* **Tasks to complete**
A - Which measure does the protocol text name as the primary outcome?
B - Decide whether the protocol text supports each statement. Answer yes or no for each, and quote the words that decide it.
(i) The databases will be searched up to August 2019.
(ii) A single reviewer will carry out data extraction.
(iii) The review requires formal ethics approval.

* **Text provided**
##############################

Repetitive transcranial magnetic stimulation (rTMS), a non-invasive brain stimulation approach, might be a promising technique in the management of aphasia after cerebrovascular accidents (CVA). This protocol of systematic review (SR) aims to investigate the effectiveness and safety of rTMS in patients with aphasia after CVA.

Methods:

The following databases will be searched: PubMed, EMBASE, the Cochrane Central Register of Controlled Trials (CENTRAL), China National Knowledge infrastructure (CNKI), Technology Periodical Database (VIP), WanFang Data, and China Biology Medicine (CBM) from inception to August 2019. Randomized controlled trials (RCTs) investigating the effectiveness and safety of rTMS for aphasia patients after CVA will be included. Primary outcome will include Boston Diagnostic Aphasia Examination (BDAE). Secondary outcomes will include Aphasia Battery of Chinese (ABC), Aachen Aphasia Test (AAT), Aphasia Quotient (AQ), the Western Aphasia Battery (WAB), Standard Language Test of Aphasia (SLTA), Aphasia Severity Rating Scale (ASRS), Concise China Aphasia Test Scale (CCAT), Amsterdam-Nijmegen Everyday Language Test (ANELT), or other related outcomes. Adverse events such as headache, tinnitus, anxiety, fatigue, or epileptic seizure will be considered as safety measurement. Studies screening, data extraction, and methodological quality assessment will be performed independently by two reviewers. Meta-analysis will be conducted with Review Manager 5.3 software and R software 3.6.1.

Results:

This study will provide a high-quality synthesis of RCTs on the effectiveness and safety of rTMS as an adjuvant therapy in the treatment of aphasia.

Conclusion:

The conclusion of this study will help clinicians and patients with aphasia after CVA to make decision.

Ethics and dissemination:

No privacy health information will be collected, thus formal ethics approval is not required. The findings of this SR will be submitted to a peer-reviewed journal.

PROSPERO registration number:

CRD42019144587.

##############################

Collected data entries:
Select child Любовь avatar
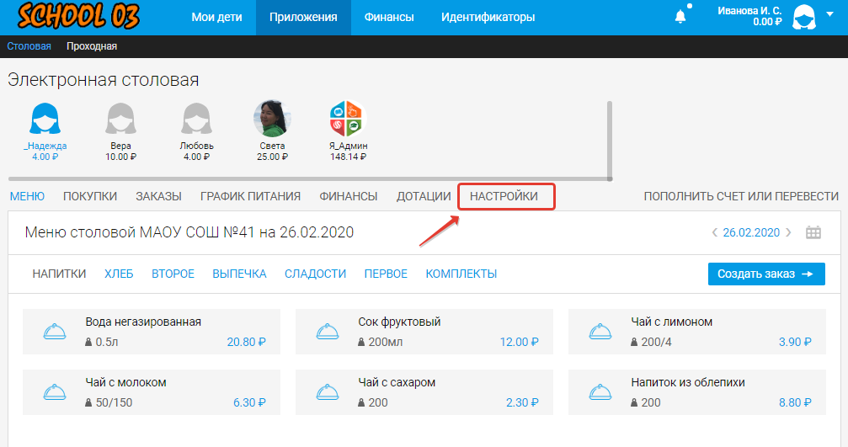 pos(196,120)
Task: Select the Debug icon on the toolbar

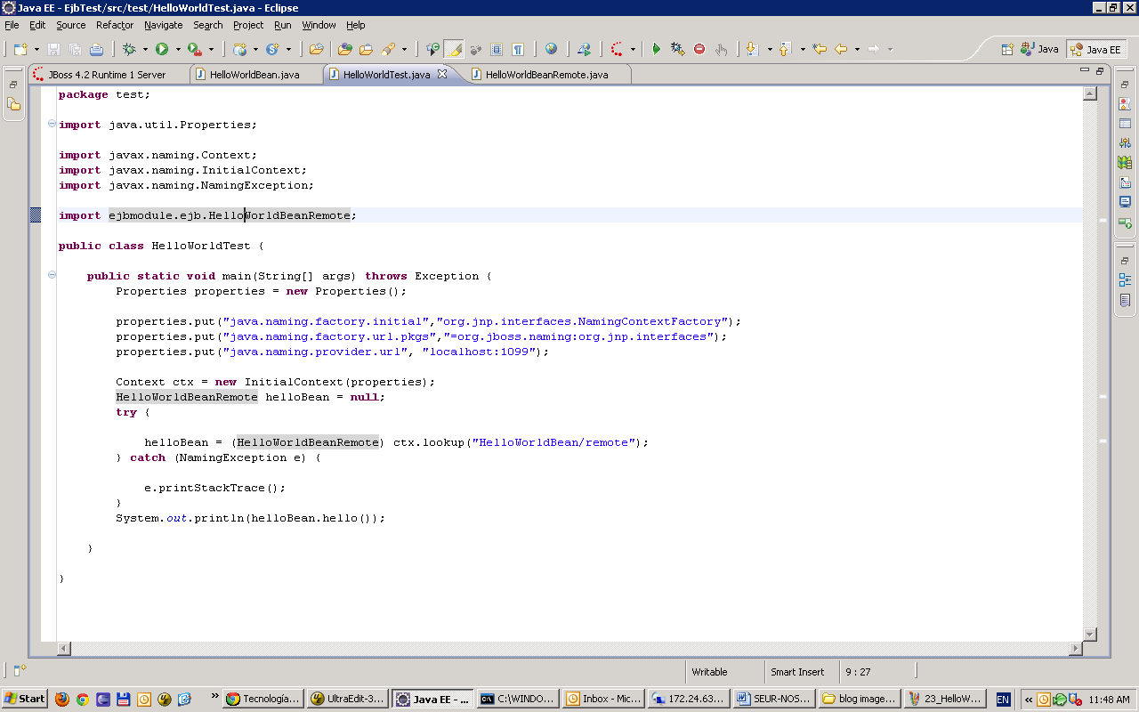Action: pos(128,49)
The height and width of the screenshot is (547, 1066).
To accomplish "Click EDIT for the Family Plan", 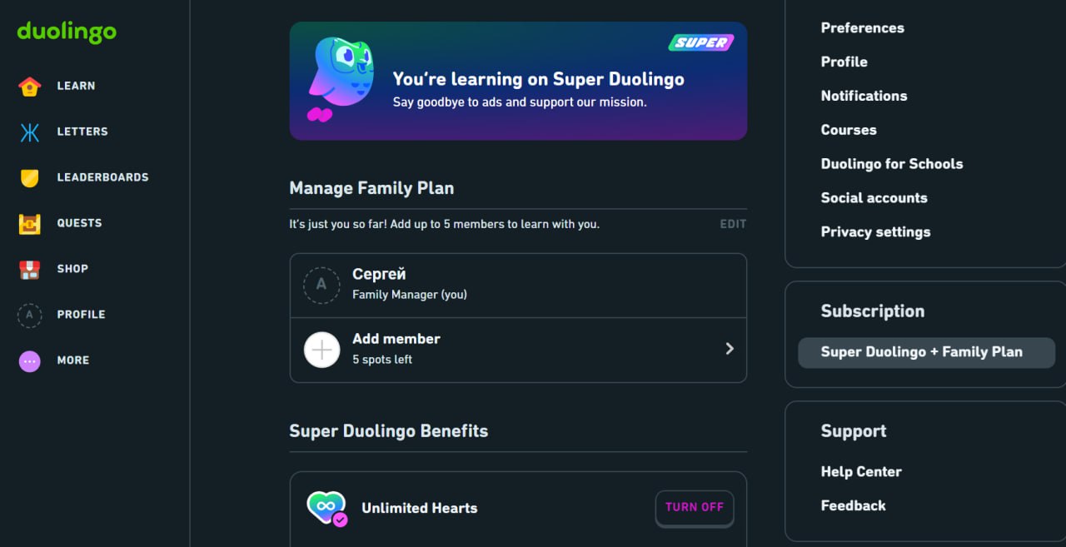I will pyautogui.click(x=733, y=224).
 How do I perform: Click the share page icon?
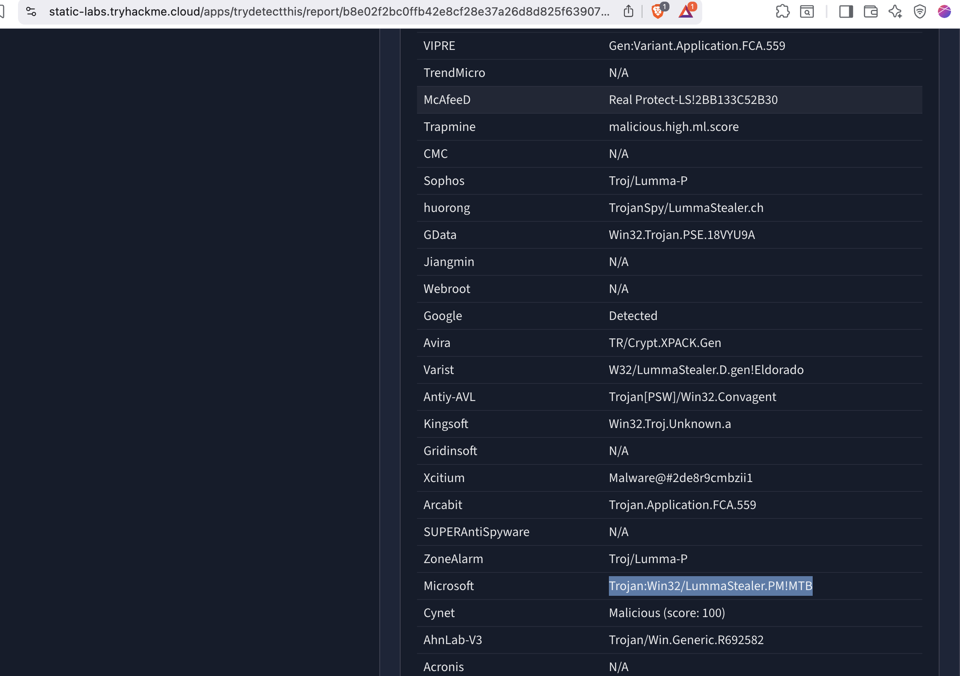pyautogui.click(x=628, y=11)
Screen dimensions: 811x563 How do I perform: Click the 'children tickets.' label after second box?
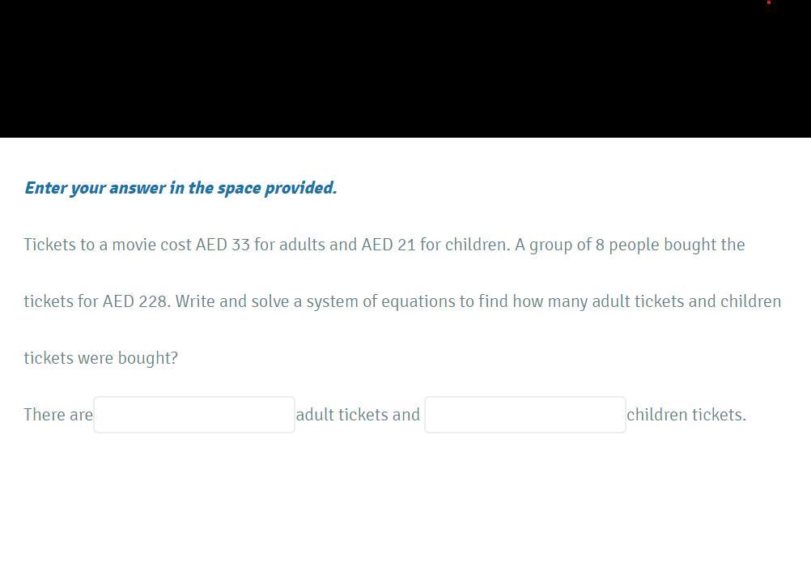point(686,415)
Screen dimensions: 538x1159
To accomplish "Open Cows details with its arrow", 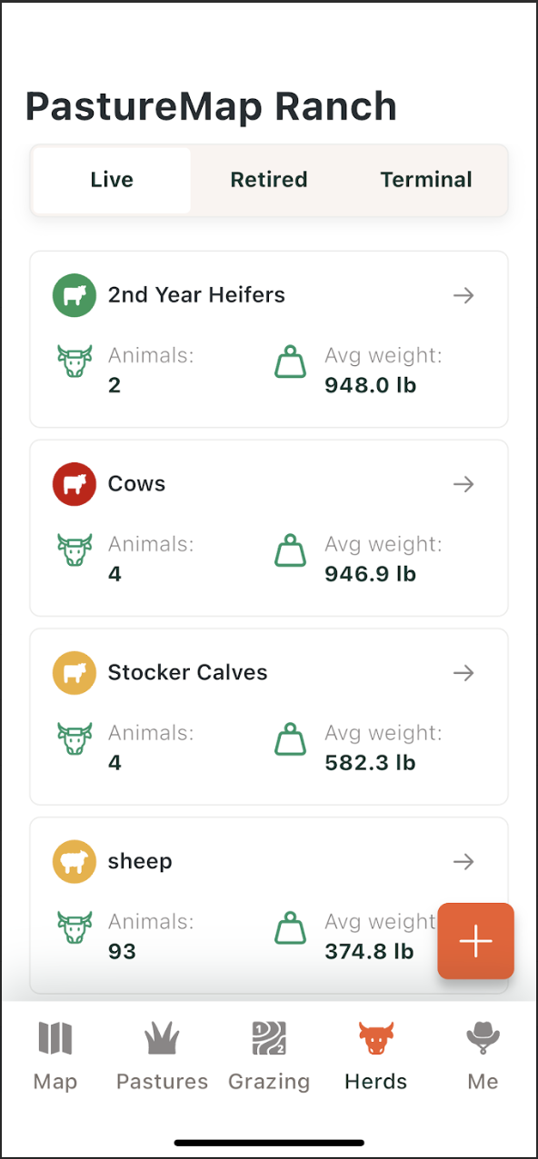I will pos(464,484).
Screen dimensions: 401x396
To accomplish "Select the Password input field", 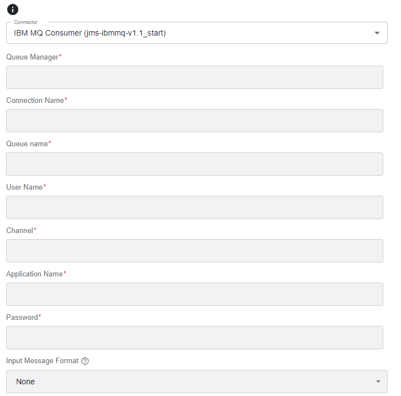I will (x=194, y=338).
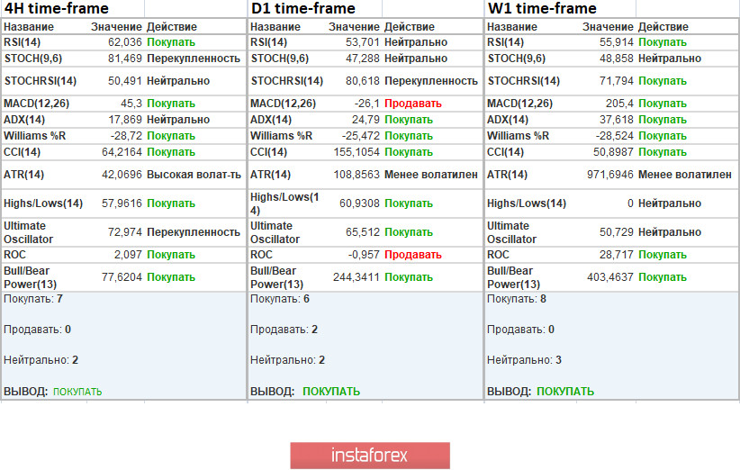Click the red Продавать for D1 MACD

click(412, 104)
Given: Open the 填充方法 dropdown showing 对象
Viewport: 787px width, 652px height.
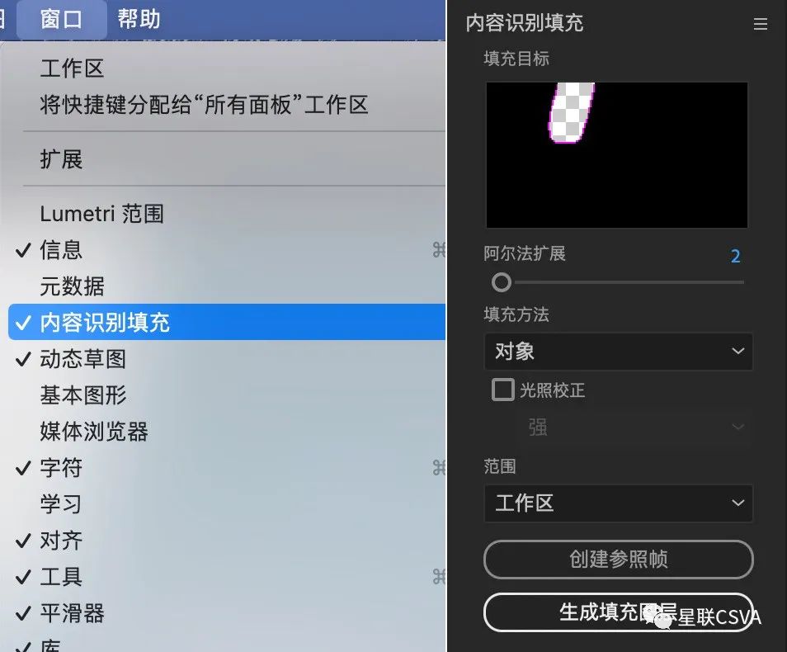Looking at the screenshot, I should [619, 352].
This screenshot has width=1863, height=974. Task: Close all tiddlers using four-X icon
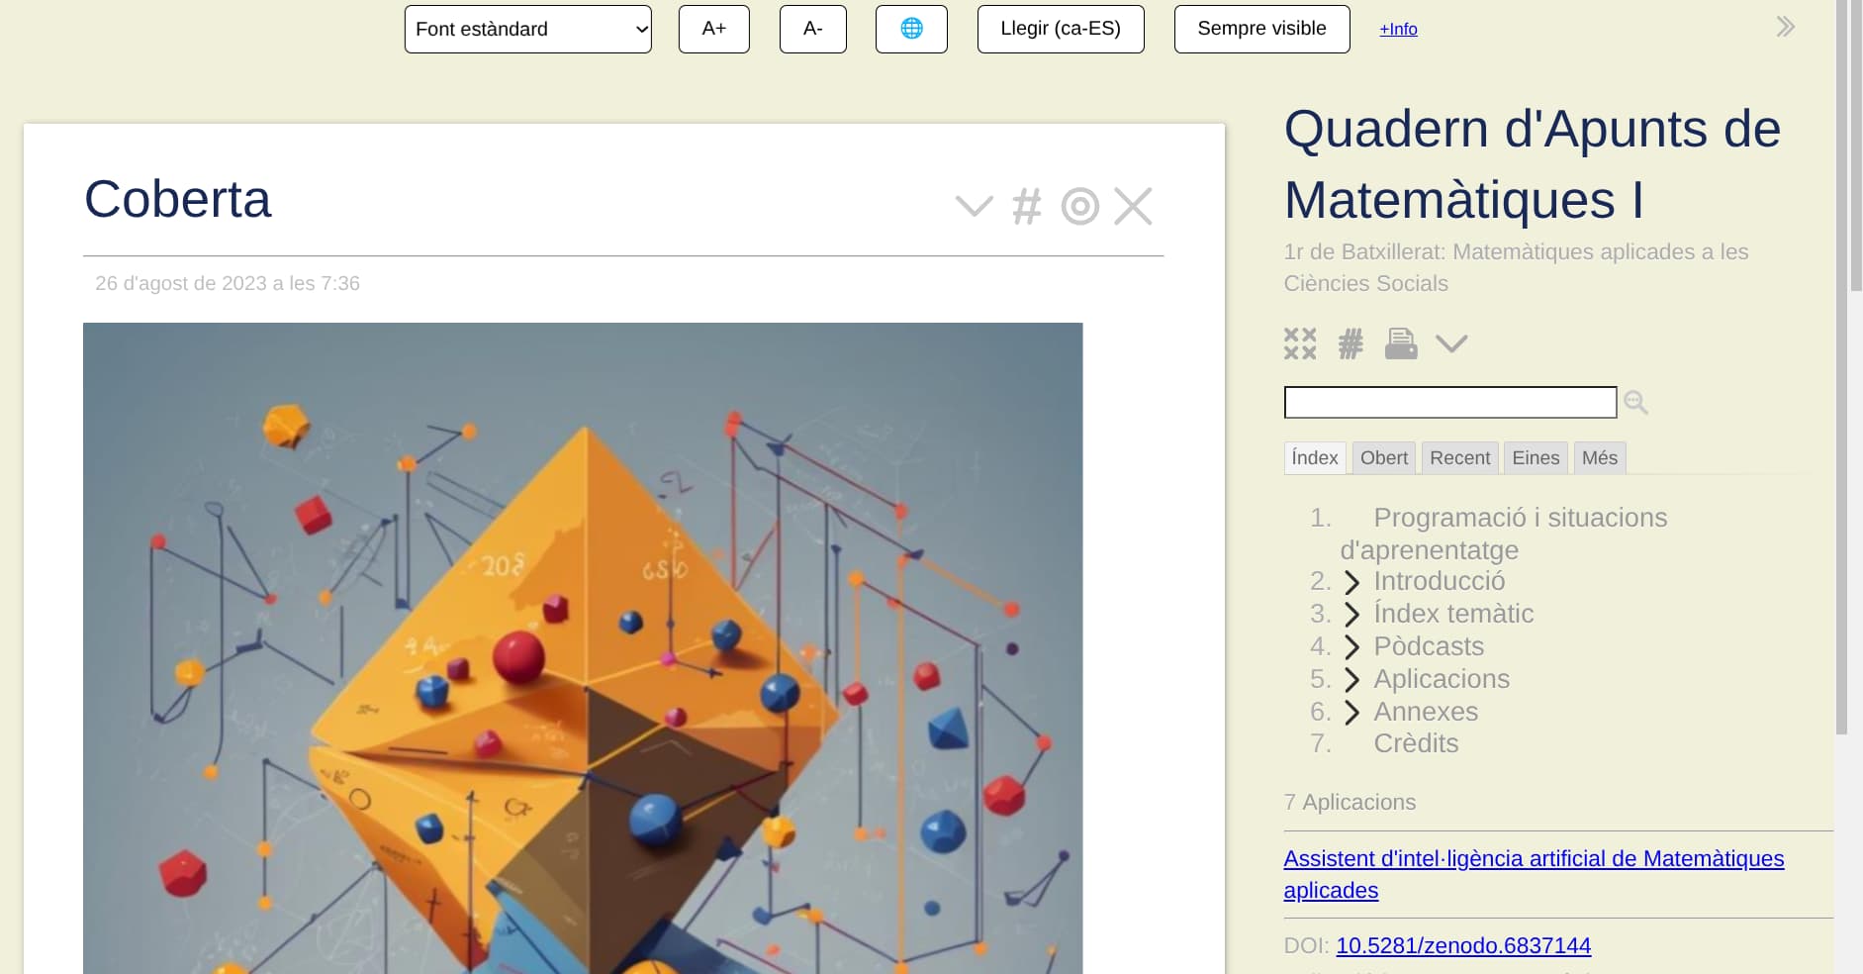click(x=1300, y=343)
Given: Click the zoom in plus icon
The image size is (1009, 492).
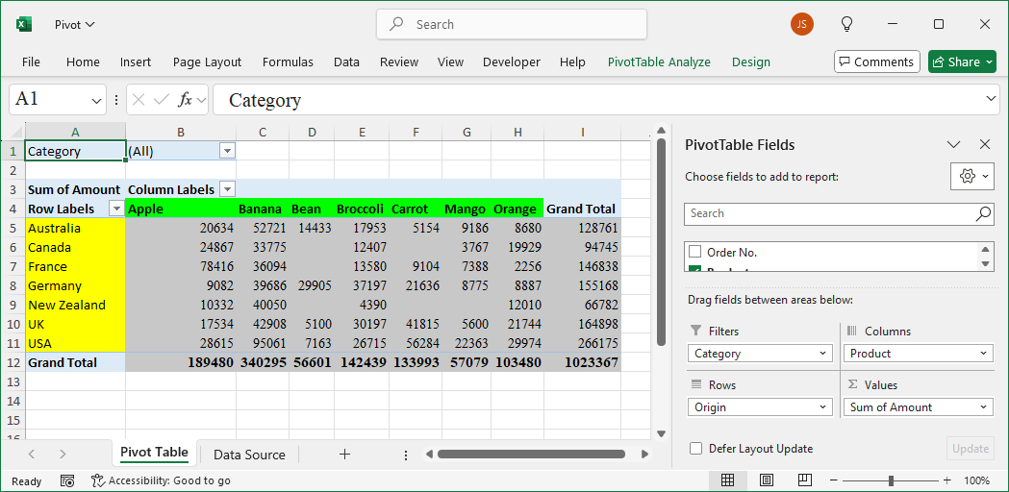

##############################

* **Task-by-task solutions**
A - The Boston Diagnostic Aphasia Examination (BDAE).

B -
(i) Yes: "from inception to August 2019"
(ii) No: "Studies screening, data extraction, and methodological quality assessment will be performed independently by two reviewers"
(iii) No: "formal ethics approval is not required"